My friend and colleague Bruce Momjian recently shared in his presentation “Will Postgres Live Forever?” an overview of reasons why companies adopt open source software (OSS) in general. This overview was based on a survey done by Black Duck Software in 2016. The survey ranks databases in second place of technologies where companies are moving towards open-source software (OSS). This inspired me to write a blog post spotlighting a practical use case of Postgres adoption in the Enterprise, based on my day-to-day practice–IBM DB2 to Postgres.
IBM DB2 to Postgres
This real-world case deals with a semi-government organization that currently has an application landscape based on IBM DB2, Microsoft SQL Server and Oracle. Our primary engagement is to support their move of their application landscape from IBM DB2 to Postgres.
The initial driving force behind this decision was the staggering renewal-cost this organization was facing for their DB2 licenses. These licenses included IBM’s Deep Compression option. This option reduces disk-space by as much as 50%. More importantly it reduces database IOPS to meet the performance of the applications. Moving from DB2 on Z/OS to DB2 on Linux, the company faced a performance deficit which they initially resolved by using this Deep Compression option.
This option was also a grounds for worry. Obviously an expensive database option, that was known to bring real benefits to DB2 database performance, would outperform Postgres, right? Would we be able to come near DB2 database performance when running on Postgres?
Discussion with our own Postgres experts could not take away these concerns. We would have to test and validate.
The project had already kicked into gear when EnterpriseDB was engaged. Some of the software had already been migrated and converted to fit on EDB Postgres Advanced Server (EPAS). For much of the data and schema migration, the software by Spectral Core named Full Convert was used.
Part of the extensive test-program of the migration project was performance testing, which also included a simulated full pressure practice test with load-generators. The surprise was then also quite absolute, when the final results of the performance tests were released.

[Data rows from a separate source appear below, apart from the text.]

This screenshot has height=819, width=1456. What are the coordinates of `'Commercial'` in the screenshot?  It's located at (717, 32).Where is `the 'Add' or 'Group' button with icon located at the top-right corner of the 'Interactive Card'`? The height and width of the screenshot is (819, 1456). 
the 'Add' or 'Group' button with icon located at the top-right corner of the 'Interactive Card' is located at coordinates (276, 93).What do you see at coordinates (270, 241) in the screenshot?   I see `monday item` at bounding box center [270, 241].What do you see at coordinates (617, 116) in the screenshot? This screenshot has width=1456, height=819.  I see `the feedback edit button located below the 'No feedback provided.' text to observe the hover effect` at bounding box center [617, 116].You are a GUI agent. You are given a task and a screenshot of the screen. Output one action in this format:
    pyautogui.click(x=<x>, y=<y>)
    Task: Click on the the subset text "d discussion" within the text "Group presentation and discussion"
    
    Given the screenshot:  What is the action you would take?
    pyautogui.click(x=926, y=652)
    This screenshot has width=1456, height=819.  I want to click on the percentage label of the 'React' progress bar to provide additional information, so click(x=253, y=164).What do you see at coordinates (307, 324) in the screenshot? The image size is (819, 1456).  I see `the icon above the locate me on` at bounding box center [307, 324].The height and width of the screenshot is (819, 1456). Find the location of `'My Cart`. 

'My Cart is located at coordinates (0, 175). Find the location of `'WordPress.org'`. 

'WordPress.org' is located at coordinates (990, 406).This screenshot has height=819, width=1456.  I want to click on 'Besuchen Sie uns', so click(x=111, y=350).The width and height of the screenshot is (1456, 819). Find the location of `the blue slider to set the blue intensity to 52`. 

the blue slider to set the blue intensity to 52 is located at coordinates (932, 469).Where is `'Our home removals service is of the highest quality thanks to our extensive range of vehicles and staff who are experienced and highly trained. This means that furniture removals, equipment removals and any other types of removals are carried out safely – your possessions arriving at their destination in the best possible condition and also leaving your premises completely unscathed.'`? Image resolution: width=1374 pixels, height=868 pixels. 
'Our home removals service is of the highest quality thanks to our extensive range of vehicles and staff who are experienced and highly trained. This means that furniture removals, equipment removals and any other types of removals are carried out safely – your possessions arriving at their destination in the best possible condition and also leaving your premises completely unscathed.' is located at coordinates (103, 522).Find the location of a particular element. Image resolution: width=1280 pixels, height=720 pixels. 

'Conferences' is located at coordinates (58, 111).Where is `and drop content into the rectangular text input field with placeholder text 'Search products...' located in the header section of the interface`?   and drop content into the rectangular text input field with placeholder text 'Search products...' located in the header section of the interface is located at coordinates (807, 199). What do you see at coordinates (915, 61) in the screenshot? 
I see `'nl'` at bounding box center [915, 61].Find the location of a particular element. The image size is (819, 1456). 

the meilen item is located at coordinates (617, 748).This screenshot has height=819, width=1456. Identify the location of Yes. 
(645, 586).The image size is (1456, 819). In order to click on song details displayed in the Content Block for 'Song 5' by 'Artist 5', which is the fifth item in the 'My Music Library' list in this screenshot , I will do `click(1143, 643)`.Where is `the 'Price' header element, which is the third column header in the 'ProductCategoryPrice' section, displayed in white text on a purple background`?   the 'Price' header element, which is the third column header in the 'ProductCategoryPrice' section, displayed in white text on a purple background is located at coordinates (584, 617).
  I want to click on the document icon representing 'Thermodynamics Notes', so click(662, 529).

EPAS was capable to keep up quite nicely with the original DB2-setup, and even improved performance in some specific tests.
Performance tests concluded, June 28 2018
In analysis of this particular project, we can conclude that the reasons for this project to choose Postgres are:
- Primarily, cost reduction: Database running cost on an annual basis can be reduced in access of 80%
- Secondly, freedom from vendor lock-in: Postgres is a community open source solution having no single company controlling the solution.